At this time of year trees and shrubs can provide spectacular displays of autumn colour. This occurs as deciduous trees shut down their systems ahead of the dormant period through the cold and wet of winter. Conifers, however, have adapted their leaves to withstand adverse weather conditions although the European Larch proves the exception, but not before providing a fine display of golden needles which they drop as the weather deteriorates.
Although a commonly planted tree in Britain the larch is absent from the riverside. However, another needle-dropping conifer can be found on the Mill Acre. This is the swamp cypress which provides a fine fiery display in the autumn before dropping its needles. This species comes from the swamps of south-eastern North America where, as the name suggests, it grows in swampy habitats.
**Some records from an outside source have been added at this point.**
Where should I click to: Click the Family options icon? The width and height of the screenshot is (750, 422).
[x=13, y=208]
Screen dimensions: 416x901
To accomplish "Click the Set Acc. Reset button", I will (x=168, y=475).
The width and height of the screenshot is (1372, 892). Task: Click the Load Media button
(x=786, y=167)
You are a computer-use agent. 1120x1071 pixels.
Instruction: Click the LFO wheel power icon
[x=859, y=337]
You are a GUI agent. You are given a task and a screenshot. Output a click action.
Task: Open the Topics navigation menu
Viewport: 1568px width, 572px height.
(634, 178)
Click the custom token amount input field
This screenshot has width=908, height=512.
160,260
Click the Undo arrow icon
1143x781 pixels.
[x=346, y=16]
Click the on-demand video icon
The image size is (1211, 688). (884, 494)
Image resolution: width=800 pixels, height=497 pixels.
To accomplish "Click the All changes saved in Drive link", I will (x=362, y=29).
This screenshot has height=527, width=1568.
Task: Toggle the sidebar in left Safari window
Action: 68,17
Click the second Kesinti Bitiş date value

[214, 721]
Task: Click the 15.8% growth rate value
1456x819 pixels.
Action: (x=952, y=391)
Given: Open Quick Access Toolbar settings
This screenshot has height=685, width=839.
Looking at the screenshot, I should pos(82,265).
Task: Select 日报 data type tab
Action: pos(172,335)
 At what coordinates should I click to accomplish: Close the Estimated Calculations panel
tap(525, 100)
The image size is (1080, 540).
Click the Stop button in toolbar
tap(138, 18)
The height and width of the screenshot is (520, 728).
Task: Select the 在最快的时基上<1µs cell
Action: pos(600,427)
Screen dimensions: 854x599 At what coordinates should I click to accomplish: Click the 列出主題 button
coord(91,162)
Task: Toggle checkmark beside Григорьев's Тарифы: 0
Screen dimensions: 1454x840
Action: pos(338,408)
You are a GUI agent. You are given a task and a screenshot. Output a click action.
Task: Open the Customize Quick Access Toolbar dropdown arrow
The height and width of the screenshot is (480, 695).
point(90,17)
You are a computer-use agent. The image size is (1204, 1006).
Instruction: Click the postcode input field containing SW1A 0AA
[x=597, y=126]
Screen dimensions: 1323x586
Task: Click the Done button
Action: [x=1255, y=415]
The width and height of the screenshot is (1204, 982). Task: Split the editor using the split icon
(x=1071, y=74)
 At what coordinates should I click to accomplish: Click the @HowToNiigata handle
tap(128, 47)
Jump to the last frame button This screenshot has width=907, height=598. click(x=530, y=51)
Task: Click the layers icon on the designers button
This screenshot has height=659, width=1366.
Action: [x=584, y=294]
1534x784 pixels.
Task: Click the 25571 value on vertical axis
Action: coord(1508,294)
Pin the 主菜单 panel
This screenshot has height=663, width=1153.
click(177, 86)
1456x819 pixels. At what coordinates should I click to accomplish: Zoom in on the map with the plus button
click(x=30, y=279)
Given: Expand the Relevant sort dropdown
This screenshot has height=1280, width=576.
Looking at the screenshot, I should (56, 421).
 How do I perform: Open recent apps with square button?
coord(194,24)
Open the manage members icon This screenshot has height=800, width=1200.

It requires warm summers to do well so climate change will suit it until the predicted more violent storms uproot it from its watery locations.
At this time of year, the hedgerows that have not been flailed into submission carry a bountiful crop of fruits and berries that will help our birds and mammals through the winter months. Hedgerow shrubs that have not been distinctive through the summer may now command attention through their colours and bountiful fruits. The spindle, which at best only grows to be a small tree, is a master of disguise until it becomes adorned with fiery leaves and deep pink capsules containing four orange-coloured seeds. The whole effect is highly decorative and for this reason, gardens species have been developed, although chancing across a wild spindle out in the countryside at this time of year is a real delight.
It seems almost unimaginable that at the beginning of World War Two, the agricultural ministry was set to send out a directive for the destruction of all spindle shrubs in our countryside. The reason was that they harbour the eggs of the black aphid during the winter. The adults then migrate from the spindle bushes to infect crops of field beans during the growing season by transferring a range of viruses. Those with a vegetable garden or allotment will be familiar with these aphids on their broad beans. However, just before the ministry’s decision was publicised, unrelated research into insects drifting through the air discovered that large numbers of these aphids, assisted by southerly winds, blew across the channel from the continent, so the eradication of the lovely spindle bush would not have resolved the problem.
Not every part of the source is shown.